Douglassville is a town in Cass County, Texas, United States. The population was 229 at the 2010 census, up from 175 at the 2000 census. In 2020, its population was 211.

==Geography==
Douglassville is located in northern Cass County at the intersection of Texas Highways 8 and 77. Highway 8 leads north 10 mi to Maud and south 13 mi to Linden, the Cass County seat, while Highway 77 leads southeast 13 mi to Atlanta and west 19 mi to Naples.

According to the United States Census Bureau, Douglassville has a total area of 16.4 km2, all land.

==Demographics==

As of the census of 2000, there were 175 people, 76 households, and 52 families residing in the town. The population density was 27.7 PD/sqmi. There were 87 housing units at an average density of 13.8 per square mile (5.3/km^{2}). The racial makeup of the town was 83.43% White, 15.43% African American, 0.57% Native American, and 0.57% from two or more races. Hispanic or Latino of any race were 0.57% of the population.

There were 76 households, out of which 27.6% had children under the age of 18 living with them, 57.9% were married couples living together, 7.9% had a female householder with no husband present, and 30.3% were non-families. 30.3% of all households were made up of individuals, and 15.8% had someone living alone who was 65 years of age or older. The average household size was 2.30 and the average family size was 2.85.
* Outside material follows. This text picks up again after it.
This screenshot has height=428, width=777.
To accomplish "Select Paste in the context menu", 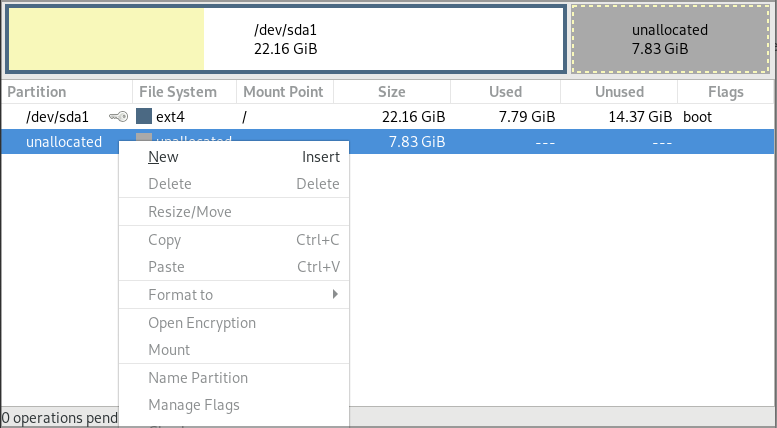I will coord(166,267).
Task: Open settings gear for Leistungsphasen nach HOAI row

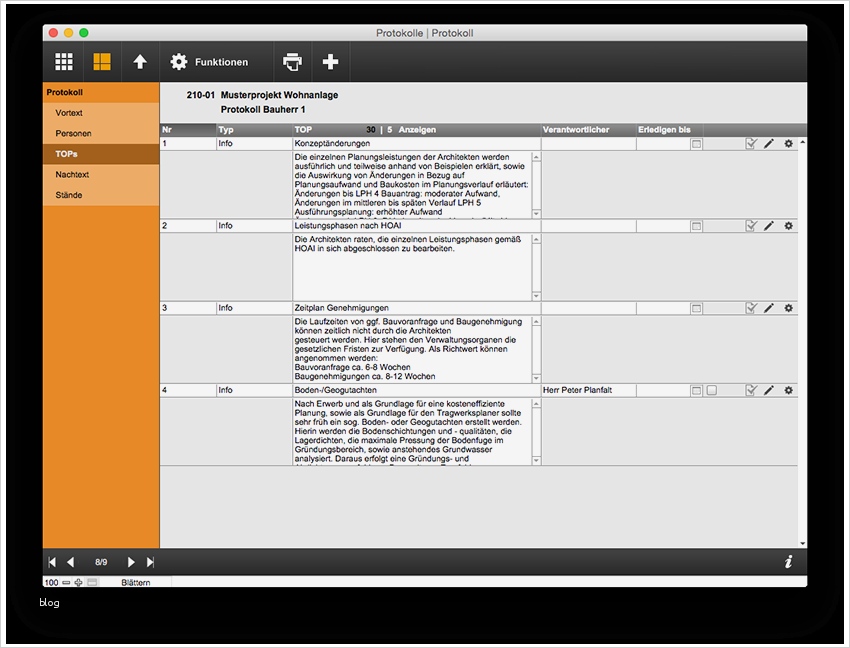Action: [x=788, y=226]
In the town, the population was spread out, with 25.1% under the age of 18, 3.4% from 18 to 24, 29.7% from 25 to 44, 20.6% from 45 to 64, and 21.1% who were 65 years of age or older. The median age was 41 years. For every 100 females, there were 96.6 males. For every 100 females age 18 and over, there were 87.1 males.

The median income for a household in the town was $37,188, and the median income for a family was $48,750. Males had a median income of $27,250 versus $26,875 for females. The per capita income for the town was $15,992. About 3.7% of families and 8.9% of the population were below the poverty line, including 15.5% of those under the age of eighteen and 3.8% of those 65 or over.

Historical population
| Census | Pop. | Note | %± |
| 1960 | 172 |  | — |
| 1970 | 282 |  | 64.0% |
| 1980 | 228 |  | −19.1% |
| 1990 | 192 |  | −15.8% |
| 2000 | 175 |  | −8.9% |
| 2010 | 229 |  | 30.9% |
| 2020 | 211 |  | −7.9% |
U.S. Decennial Census

==Education==
Douglassville is served by the Atlanta Independent School District. The majority of Cass County, including Atlanta ISD, is in the service area of Texarkana College.

Previously Atlanta ISD operated the Douglas School, a K-12 school. In 1970 the new Atlanta High School was to open, and Douglas School was to become a K-8 school.